The United States and the United Kingdom agreed Thursday to allow their law enforcement officials to go directly to tech companies in the other's country to seek electronic evidence of crimes, accelerating a process that currently takes as long as two years.

The agreement "will dramatically speed up investigations by removing legal barriers to timely and effective collection of electronic evidence," the U.S. Justice Department said. Investigators can demand data regarding terrorism, child sexual abuse and cybercrime directly, instead of having to first get approval from the other nation's government.

Britain's Home Secretary Priti Patel delivers her keynote speech on the third day of the annual Conservative Party conference at the Manchester Central convention complex, in Manchester, north-west England on Oct. 1, 2019.Paul Ellis / AFP - Getty Images

Attorney General William Barr and the U.K. Home Secretary, Priti Patel, signed the agreement at the British ambassador's residence in Washington. "Only by addressing the problem of timely access to electronic evidence of crime committed in one country that is stored in another, can we hope to keep pace with 21st Century threats," Barr said.

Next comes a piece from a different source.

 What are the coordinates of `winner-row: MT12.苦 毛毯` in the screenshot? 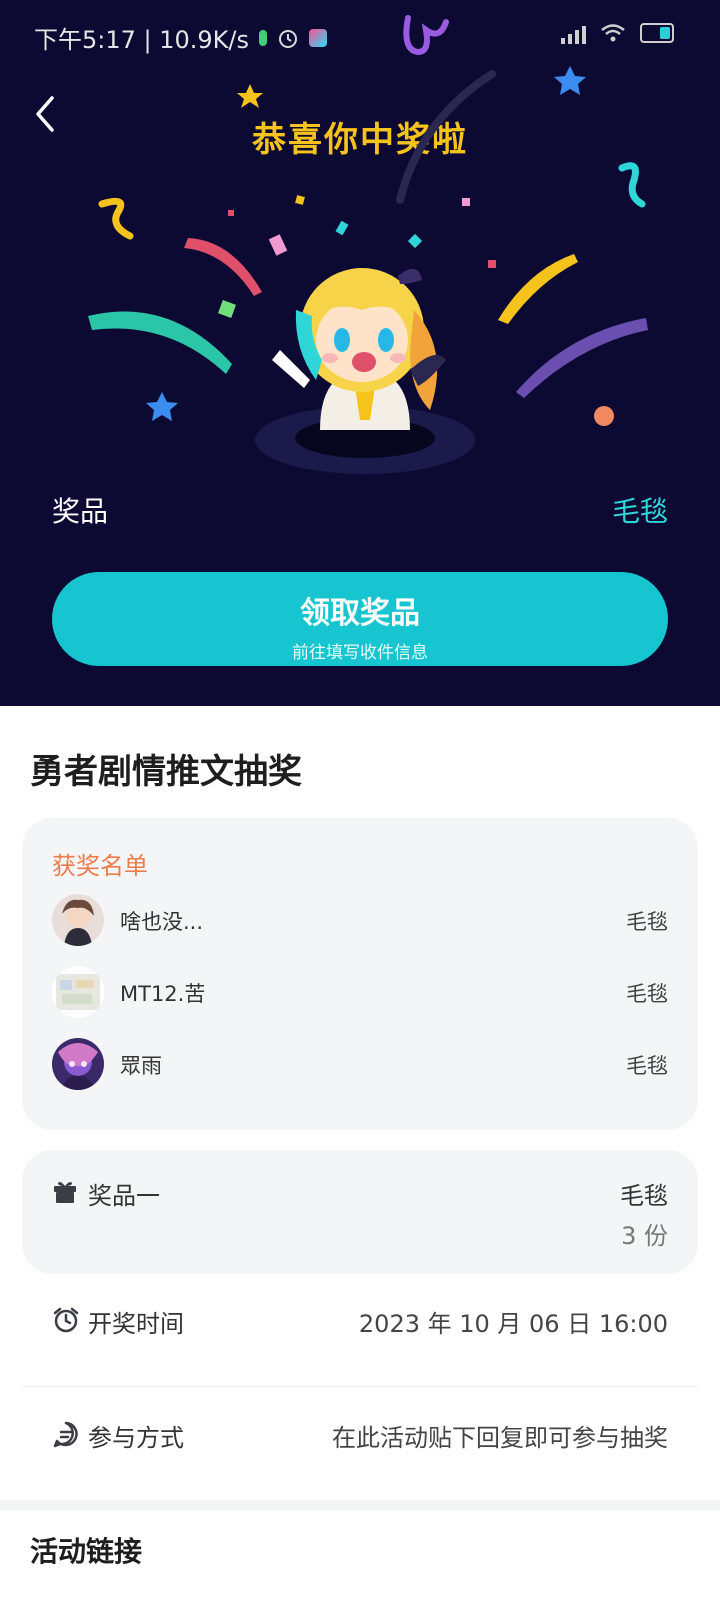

Both officials said the agreement will protect privacy and civil liberties by assuring that disclosures conform with data protection laws in the country where the data is stored. Once investigators in the U.S. get approval of an American court to obtain the data, they can go directly to U.K. communication service providers. U.K. authorities with their own court orders will have reciprocal access to U.S. tech companies.

The agreement is the first under the CLOUD Act, passed by Congress in 2018. It authorized the U.S. to enter into agreements with other countries, lifting each nation's legal barriers to the other's access to electronic data in certain criminal investigations. Under previous mutual legal assistance agreements, the process took at least several months to work its way through government bureaucracies.

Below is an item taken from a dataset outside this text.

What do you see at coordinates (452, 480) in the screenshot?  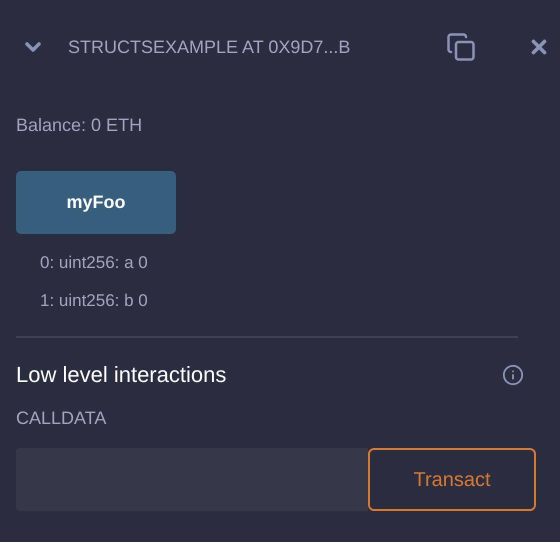 I see `transact-button: Transact` at bounding box center [452, 480].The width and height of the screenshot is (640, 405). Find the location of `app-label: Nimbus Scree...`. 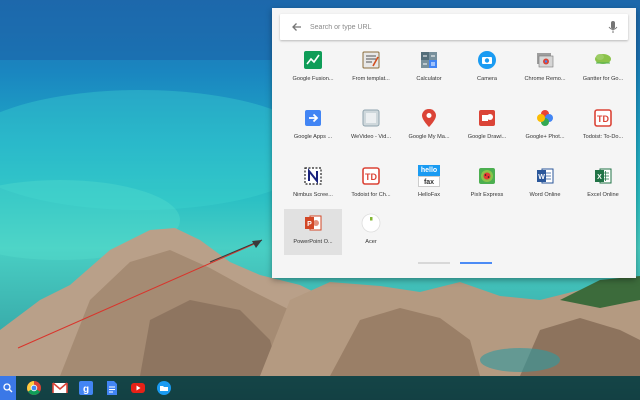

The Justice Department said the agreement would speed up investigations in cases like the prosecution of Matthew Falder, a British graduate student who was arrested in 2017 and sentenced to 25 years in prison following a worldwide pedophile investigation. He posed online as a female artist and duped his victims into sharing nude pictures of themselves, which he then threatened to send to friends and relatives if they did submit to his demands for more graphic and violent images. He posted those subsequent pictures on websites devoted to torture and rape.

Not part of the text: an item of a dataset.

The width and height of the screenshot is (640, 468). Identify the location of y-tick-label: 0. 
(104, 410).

"Terrorists and pedophiles continue to exploit the Internet to spread their messages of hate, plan attacks on our citizens, and target the most vulnerable. As Home Secretary, I am determined to do everything in my power to stop them," Patel said.

Some U.S. civil liberties groups opposed the CLOUD Act and said it would reduce protection of individual rights. Eleni Kyriakides of the Electronic Privacy Information Center said under the agreement signed Thursday, "The U.K. will now be able to order the production of the content of e-mails located in the US from US companies, reaching across borders without getting a warrant from a US court or the involvement of US government. It will be on big tech companies to review these requests and object in cases of law enforcement overreach."